Exercise details >> Go to the line that contains "Viewport: 270px width, 151px height." in the records below and repeat it, and each line after it, exactly through the end, omitting pictures.

Saved data entries >>
__________

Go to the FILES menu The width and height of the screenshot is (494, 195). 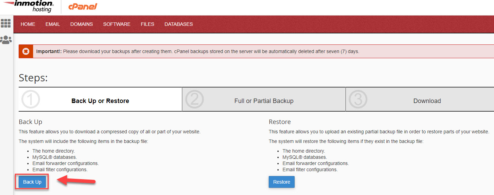(x=147, y=24)
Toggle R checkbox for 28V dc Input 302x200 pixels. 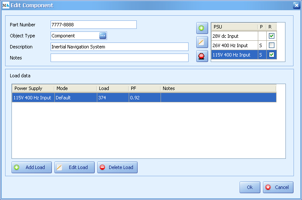pos(272,36)
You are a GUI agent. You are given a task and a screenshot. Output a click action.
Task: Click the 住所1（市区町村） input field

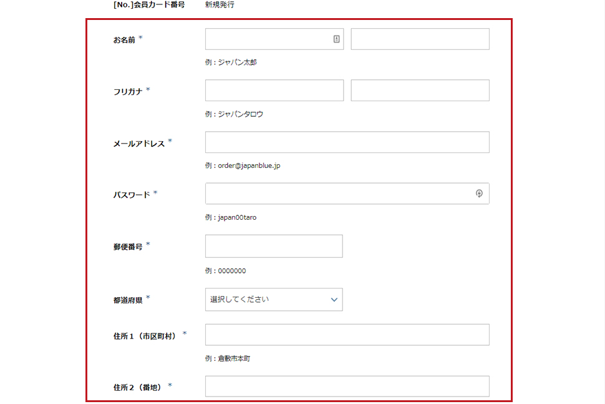(347, 335)
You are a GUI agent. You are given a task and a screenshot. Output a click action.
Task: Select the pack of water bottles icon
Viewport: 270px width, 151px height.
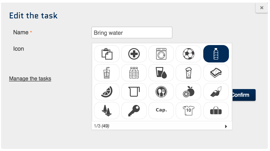[134, 73]
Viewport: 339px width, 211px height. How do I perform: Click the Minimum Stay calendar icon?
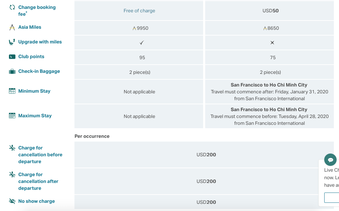click(12, 91)
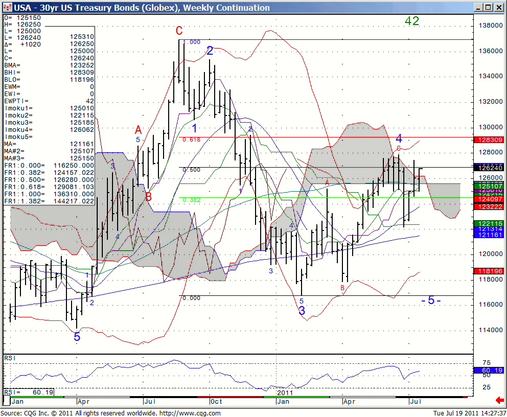Click the Jan month label on the timeline
This screenshot has height=417, width=507.
(x=17, y=402)
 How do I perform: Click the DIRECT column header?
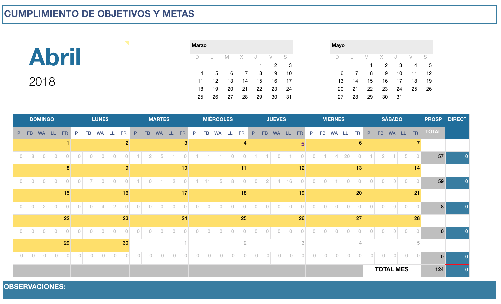[x=457, y=119]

__________

Task solution >>
Viewport: 270px width, 151px height.
[134, 73]
Viewport: 339px width, 211px height. How do I perform: Click the Minimum Stay calendar icon?
click(12, 91)
Click the Jan month label on the timeline
This screenshot has height=417, width=507.
(x=17, y=402)
 How do I perform: Click the DIRECT column header?
[x=457, y=119]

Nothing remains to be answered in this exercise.